[Saved entries]
○ ○ ○
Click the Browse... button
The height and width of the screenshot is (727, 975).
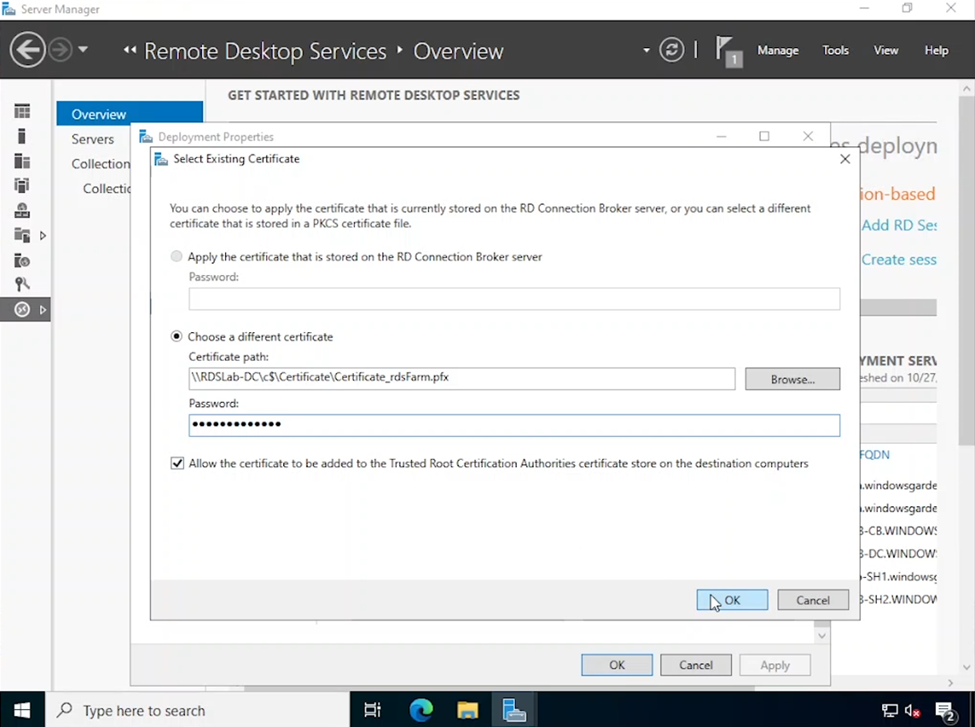tap(792, 379)
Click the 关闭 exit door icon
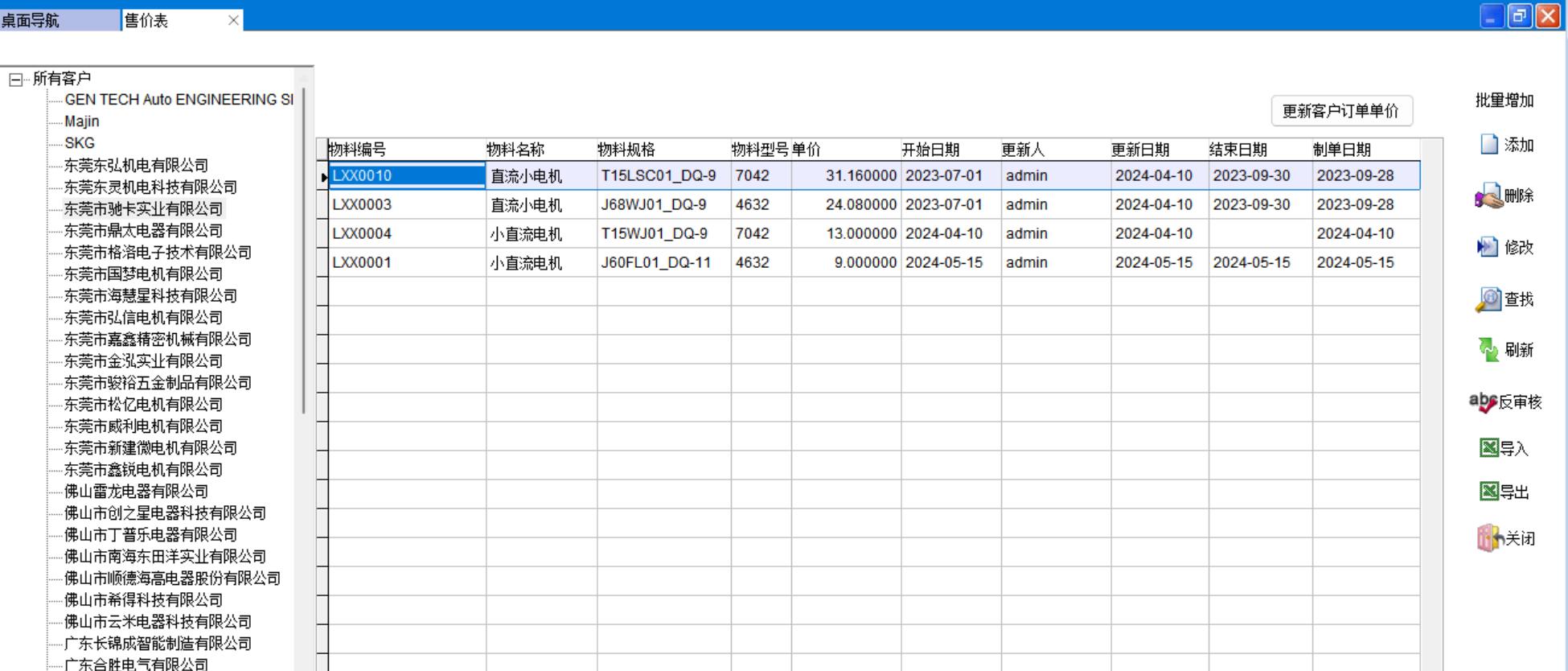 tap(1489, 538)
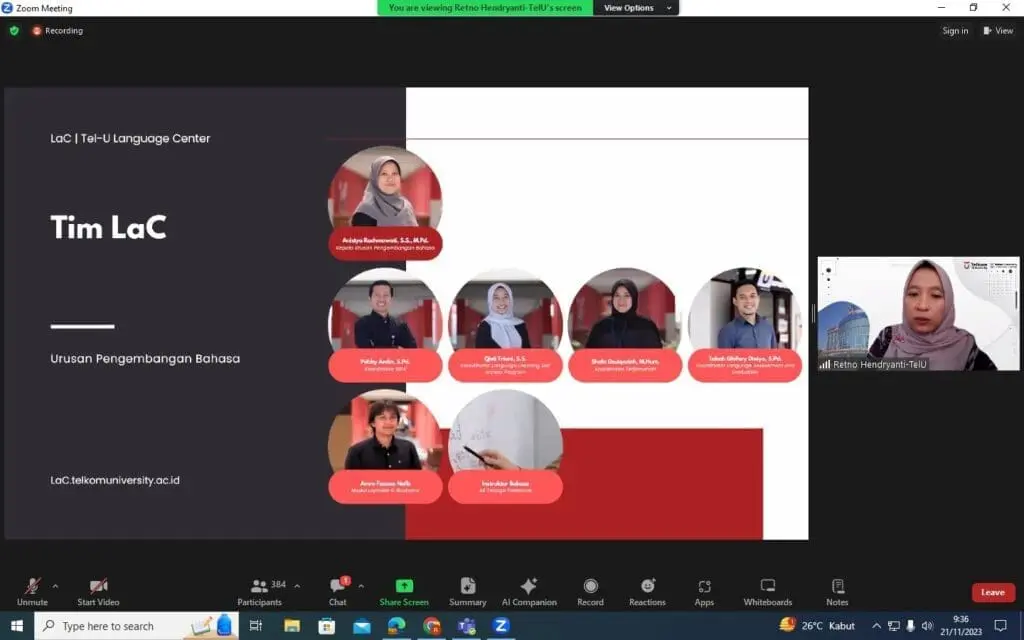Open the Participants list

pyautogui.click(x=261, y=591)
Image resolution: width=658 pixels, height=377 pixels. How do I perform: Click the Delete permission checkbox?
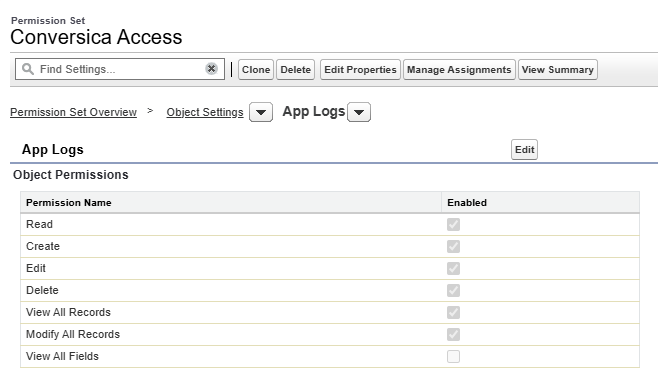[x=453, y=290]
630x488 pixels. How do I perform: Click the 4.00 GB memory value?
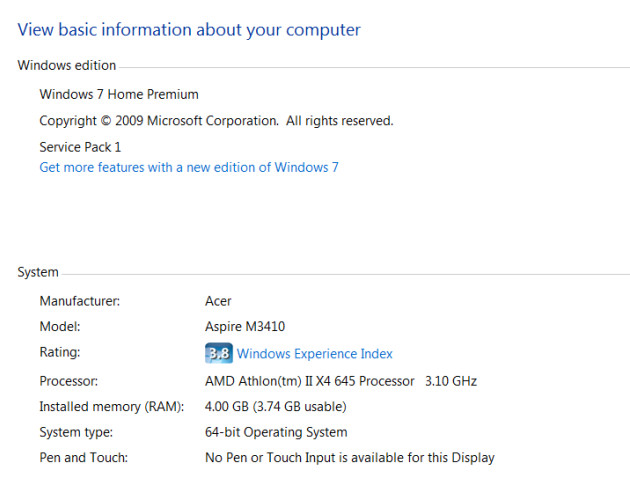coord(275,407)
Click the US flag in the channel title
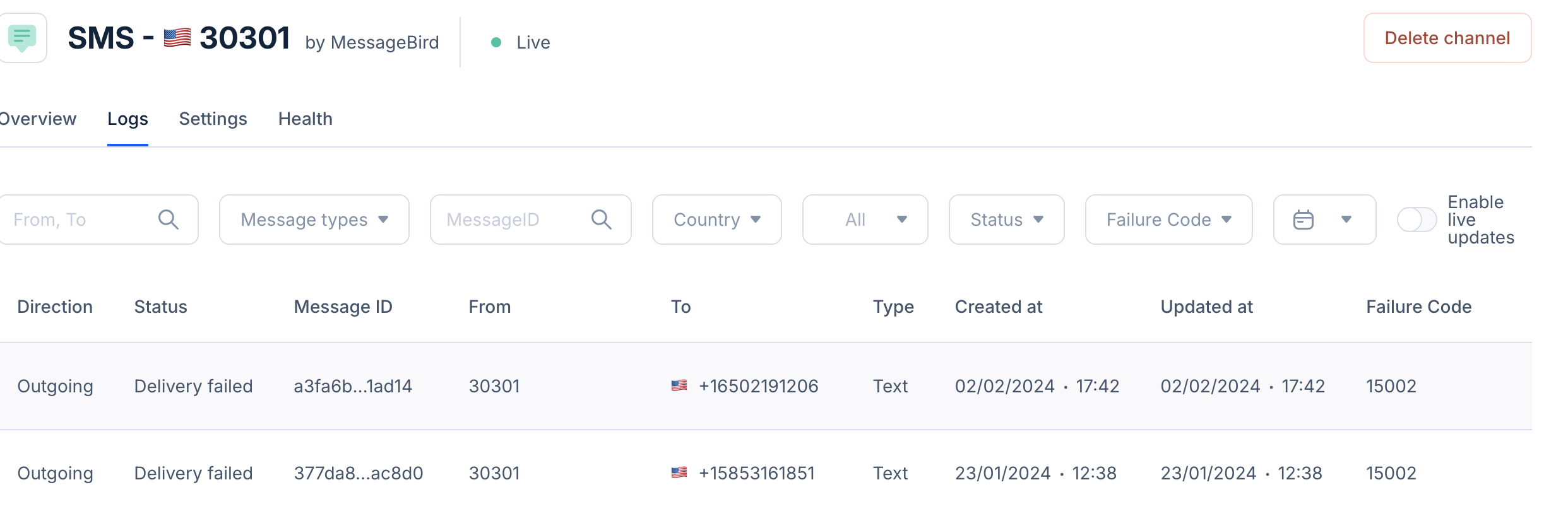 pos(177,38)
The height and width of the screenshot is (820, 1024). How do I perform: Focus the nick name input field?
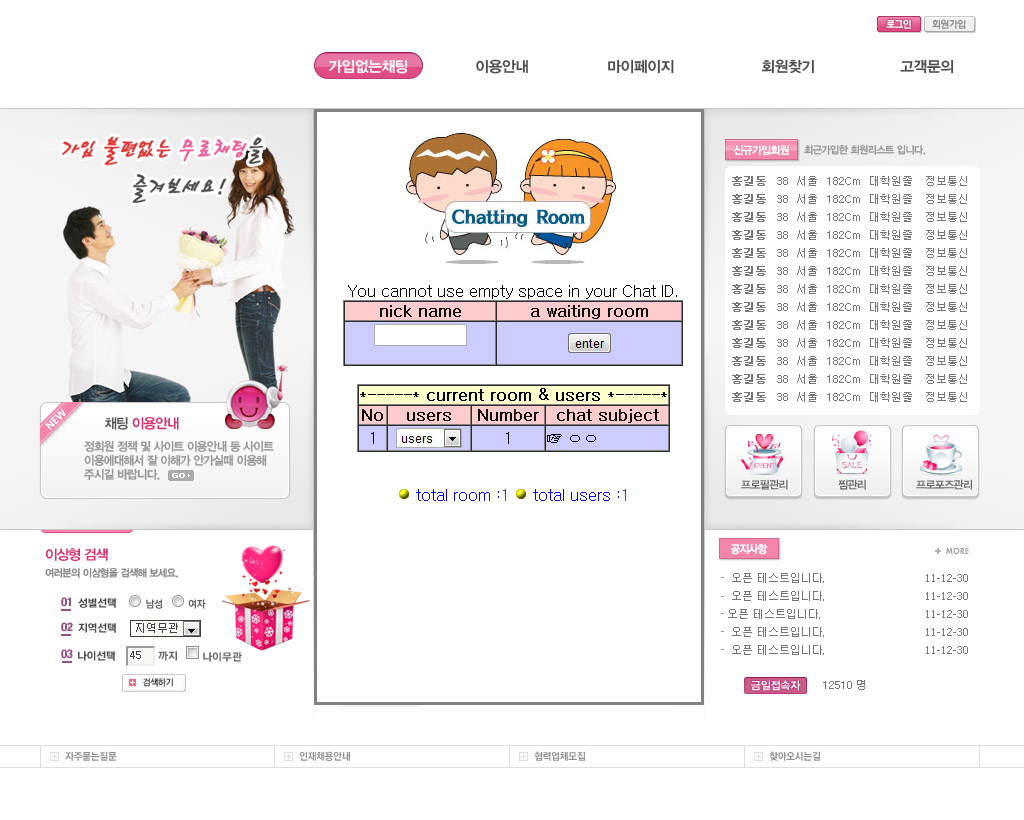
○ ○ ○
Each line above should be output exactly, apart from the pictures.

*THE COMPLETED TASK*:
Click the Browse... button
The height and width of the screenshot is (727, 975).
tap(792, 379)
Click the 关闭 exit door icon
 tap(1489, 538)
Open the Participants list

pyautogui.click(x=261, y=591)
Image resolution: width=658 pixels, height=377 pixels. How do I perform: Click the Delete permission checkbox?
[x=453, y=290]
630x488 pixels. How do I perform: Click the 4.00 GB memory value?
coord(275,407)
Click the US flag in the channel title
 pos(177,38)
The height and width of the screenshot is (820, 1024). How do I perform: Focus the nick name input field?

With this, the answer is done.